La vraie vie, la vie enfin découverte et éclaircie, la seule vie par conséquent réellement vécue, c'est la littérature.



lundi 30 septembre 2019

Voici une preuve de l’existence de l’existence de ce prince que je fus.

Jordi Soler, Ce prince que je fus, traduit de l’espagnol par Jean-Marie Saint-Lu, parution originale 2015, édité en France par La Contre Allée.

Parmi les soldats qui accompagnaient Cortes dans le Nouveau Monde se trouvait don Juan de Grau, baron de Toloríu, qui enleva Xipaguacin, une des filles de Moctezuma. C’est ainsi que la princesse se retrouva dans un village plein de brouillard de Catalogne. Et c’est ainsi qu’au milieu du XXe siècle, un noble décadent catalan put profiter de son état de dernier descendant aztèque pour lancer de grandes fêtes. Et il finit ses jours dans un bled paumé du Mexique, nous dit le roman.
En voilà une très agréable lecture ! Nous avons un court début de forêt et d’aventures, suivi de l’évocation de la vie de la princesse dans les brumes et les forêts de Catalogne. Et ce portrait réussi de l’aristocratie espagnole sous le franquisme (on croise Franco et Dalí), en quête de titres ronflants et de fantasmes d’outre-mer, se jetant à corps perdu dans les fêtes aztèques ou soi-disant telles, avec beaucoup d’alcool.

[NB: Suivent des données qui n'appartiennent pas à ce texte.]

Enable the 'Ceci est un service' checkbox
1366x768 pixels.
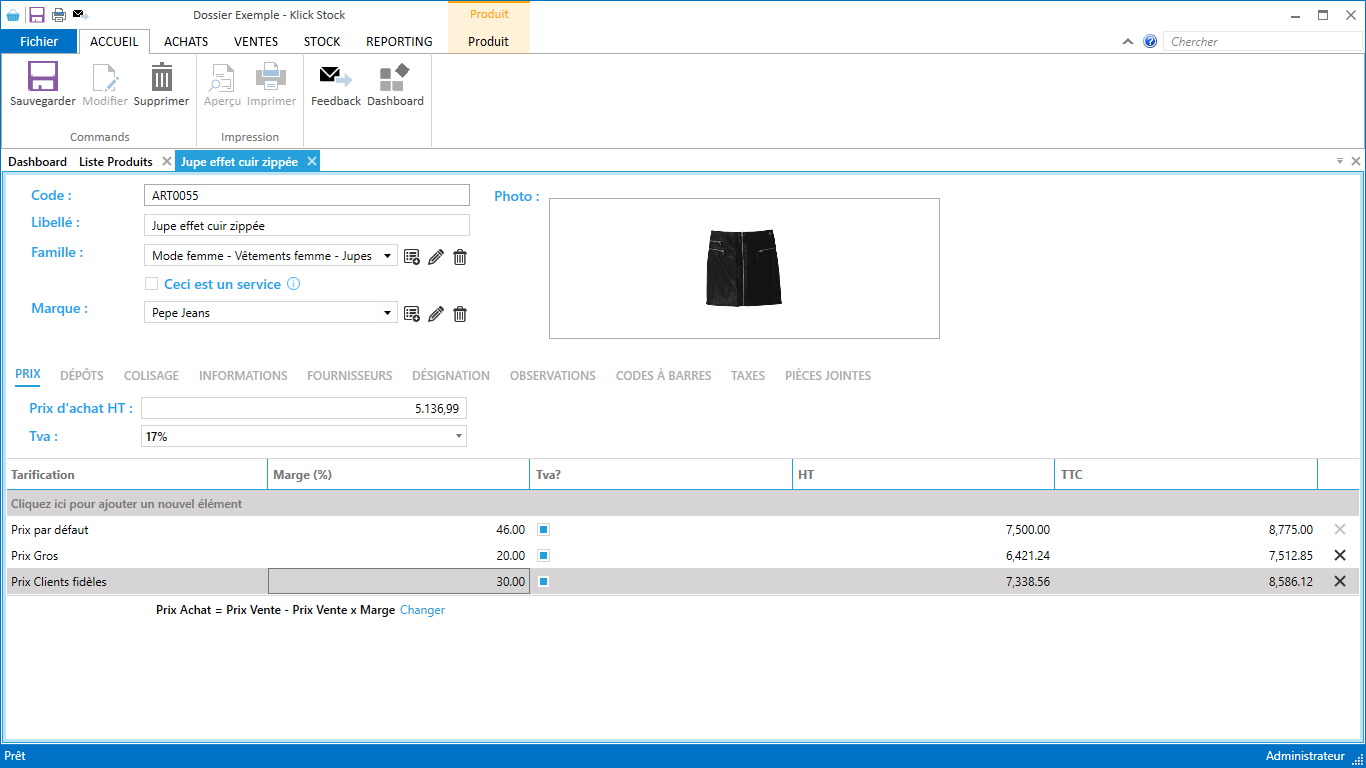pos(152,284)
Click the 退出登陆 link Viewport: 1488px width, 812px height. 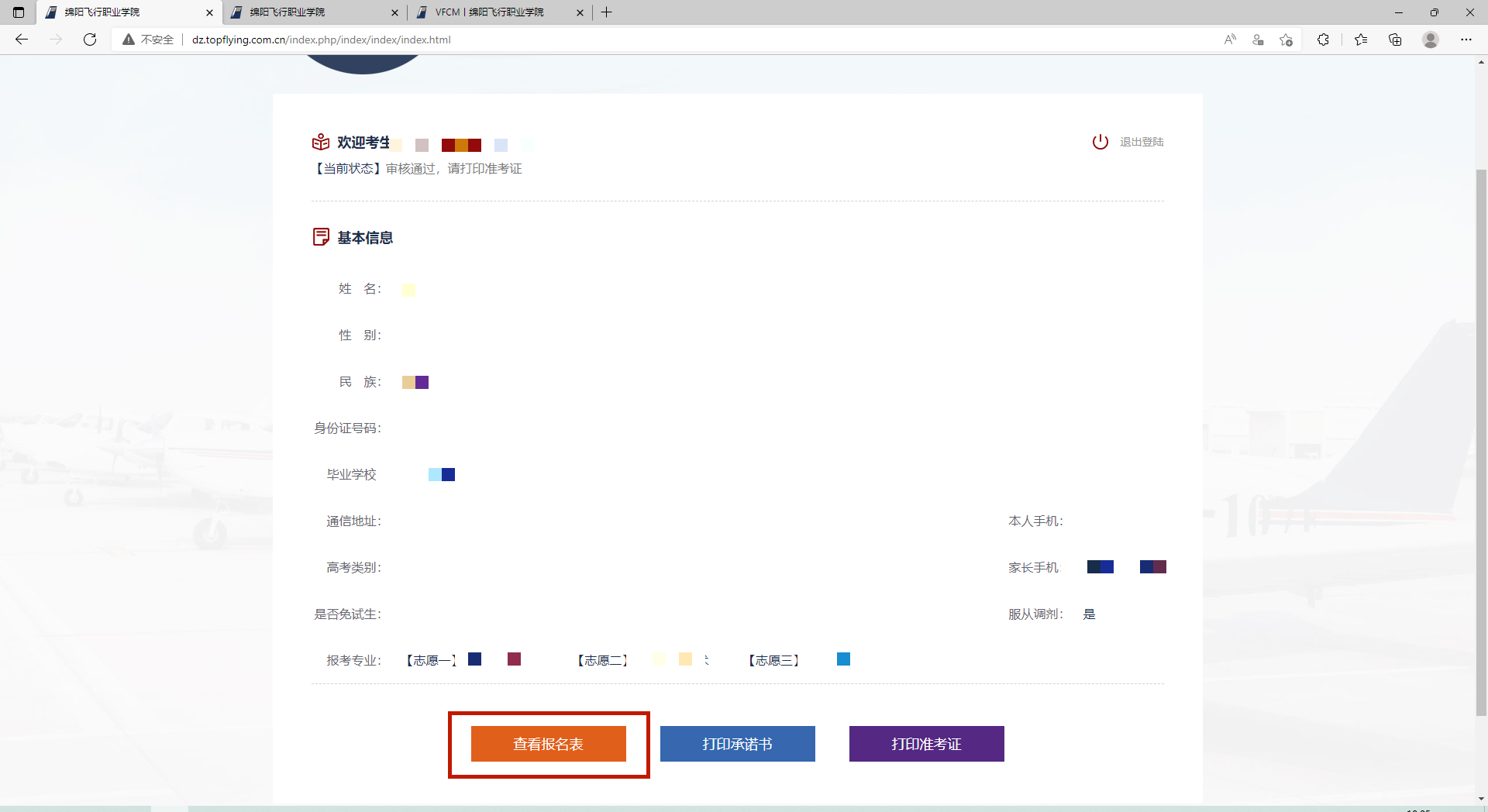tap(1142, 142)
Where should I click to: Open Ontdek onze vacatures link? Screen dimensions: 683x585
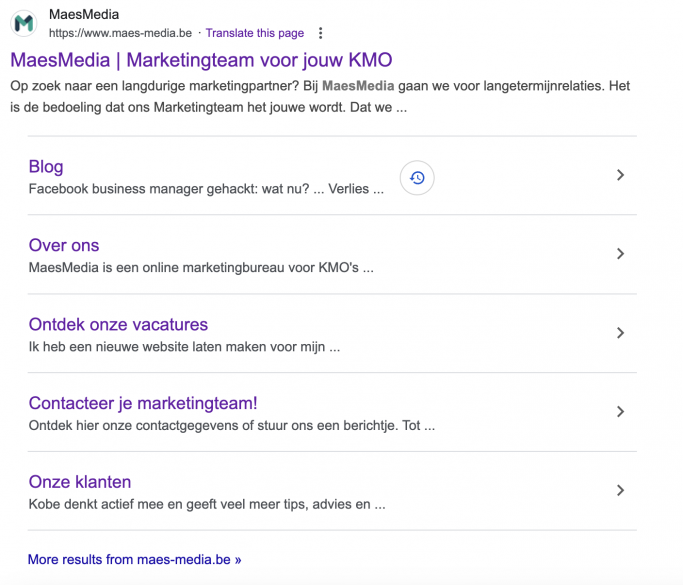[x=118, y=325]
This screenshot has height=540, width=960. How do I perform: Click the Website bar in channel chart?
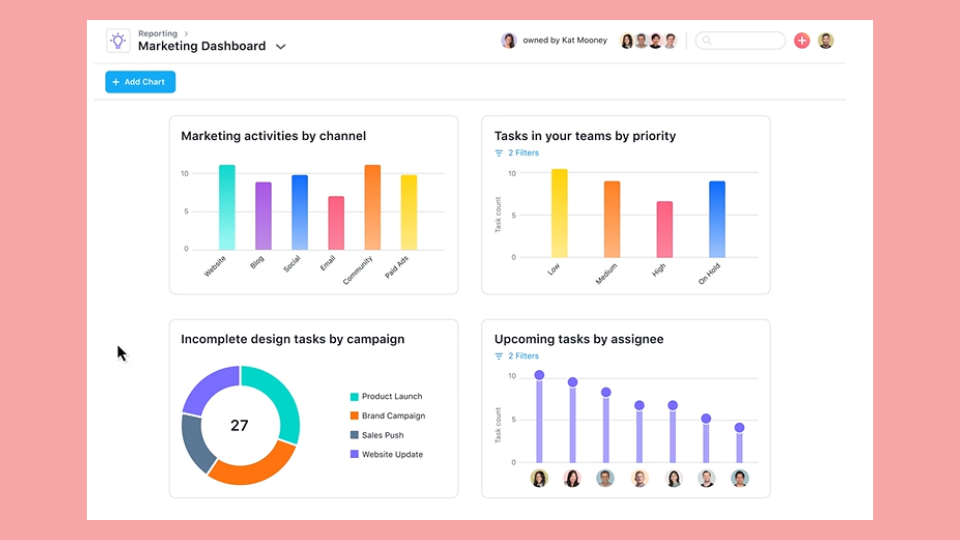227,208
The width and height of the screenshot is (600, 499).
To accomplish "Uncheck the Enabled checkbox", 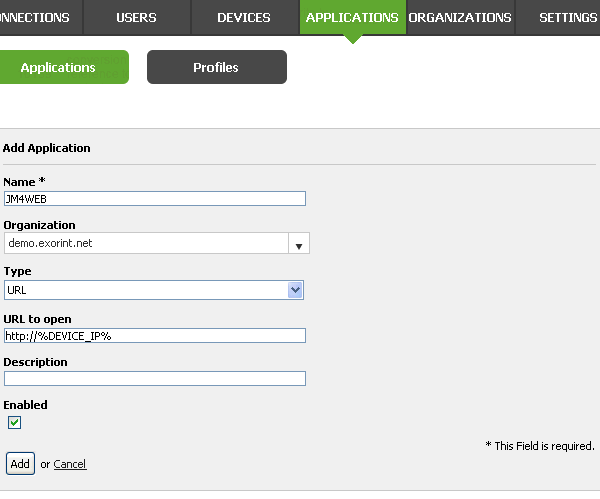I will point(15,422).
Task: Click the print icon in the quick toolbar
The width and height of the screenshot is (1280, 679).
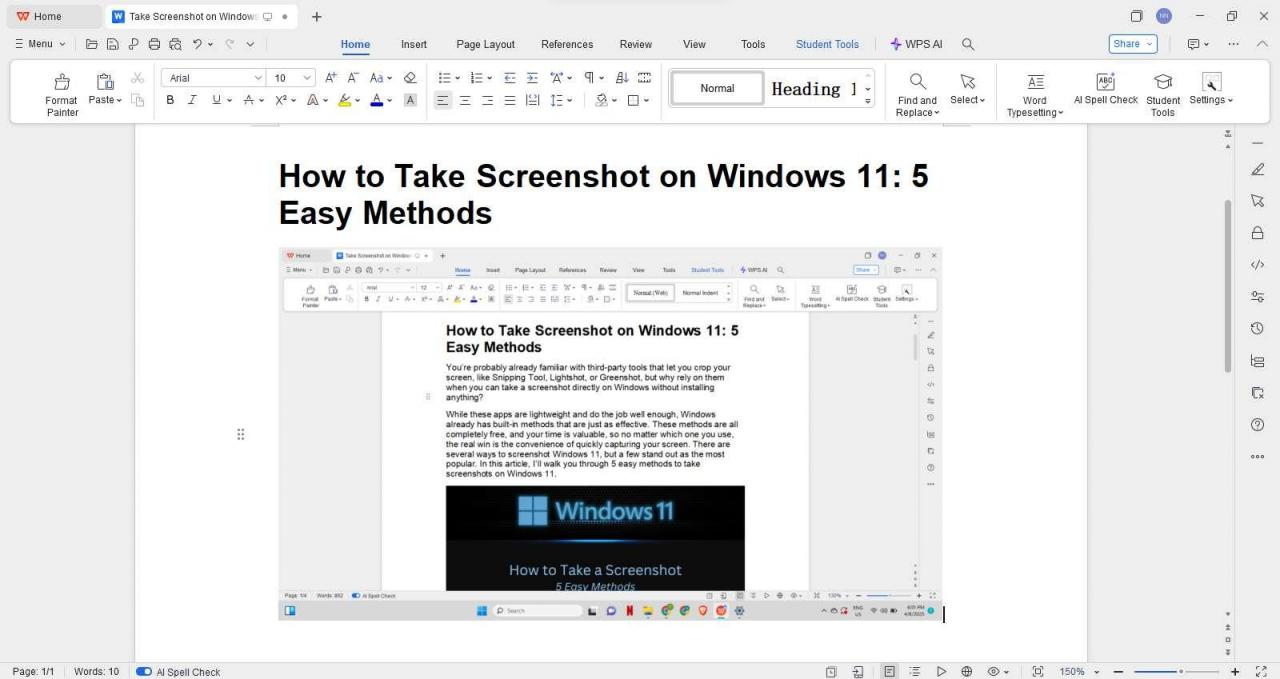Action: coord(154,43)
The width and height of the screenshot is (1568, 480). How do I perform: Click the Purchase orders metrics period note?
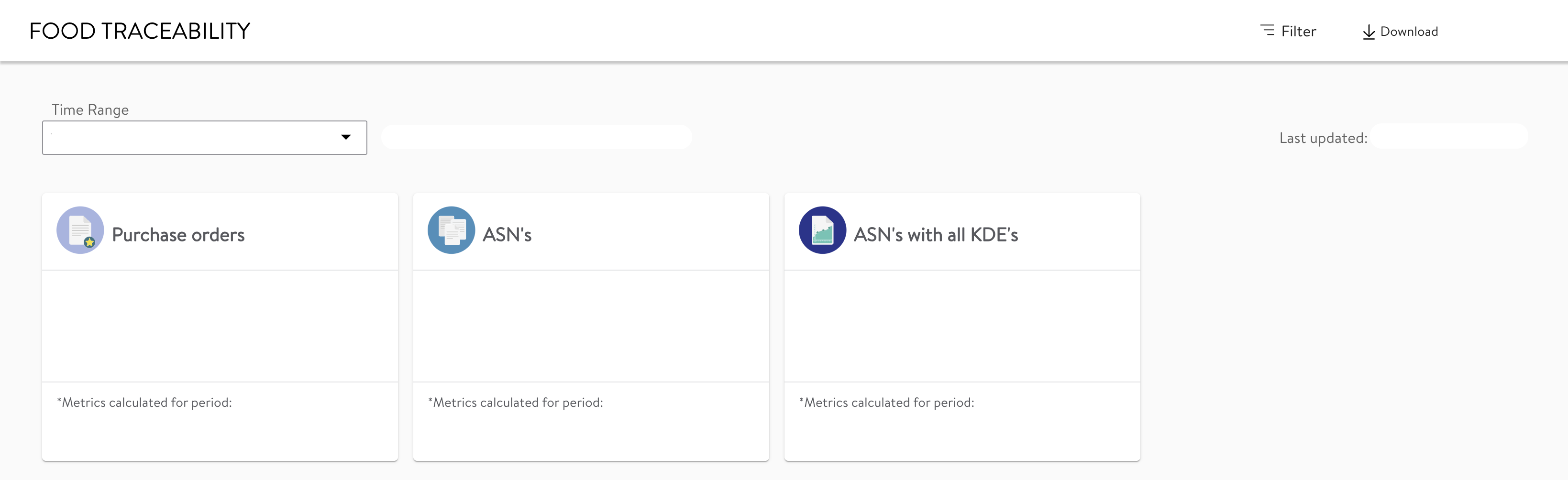[x=144, y=403]
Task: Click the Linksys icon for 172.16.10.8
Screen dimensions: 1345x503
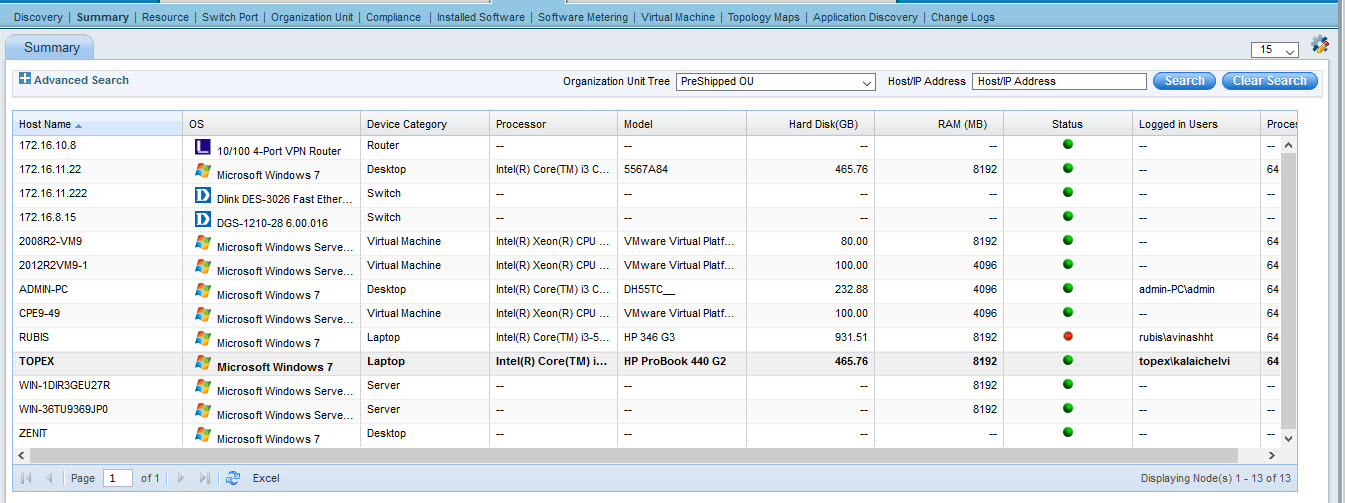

Et le journaliste (le narrateur) s’entretenant des heures avec le descendant de l’empire, Son Altesse, alcoolique miteux, mais plein de noblesse quand même.
Il est question d’un homme qui parvient à se construire un destin en profitant de la crédulité, mais aussi des envies de rêves de ses concitoyens, le tout dans un franquisme barbant. C’est aussi une belle réflexion sur ce qu’est la noblesse. Difficile de ne pas penser au grand Concert baroque de Carpentier, qui s’étend longuement sur cette identité problématique entre Espagne et Mexique.

Un roman picaresque, plein de rêve et de folie, tout à fait réjouissant.
J’ai un bémol : c’est un poil trop… sage ? Il manque un petit quelque chose, un zeste de fantaisie ou d’épopée. La langue est sans doute un petit peu trop plate et le roman manque d’ampleur et se traîne un peu. Ce qui ne m’a pas empêché de prendre grand plaisir à ma lecture.

D. Rivera, détail d'une fresque, 1931 Moma.
Tout ceci a terriblement l’air d’un roman, malgré les références aux archives et à la presse et aux auteurs. Les sources sont plus borgésiennes que crédibles (pour moi, c'est un compliment, j'aime cette invention). Et pourtant ! Wikipedia m’indique que le fond est authentique. On croit rêver. Il semble même que le roman soit beaucoup plus posé que la réalité – parce que les nazis auraient cherché le fameux trésor caché !
Donc, sachez qu’a existé en Espagne un Ordre Impérial et Souverain de la Couronne Aztèque.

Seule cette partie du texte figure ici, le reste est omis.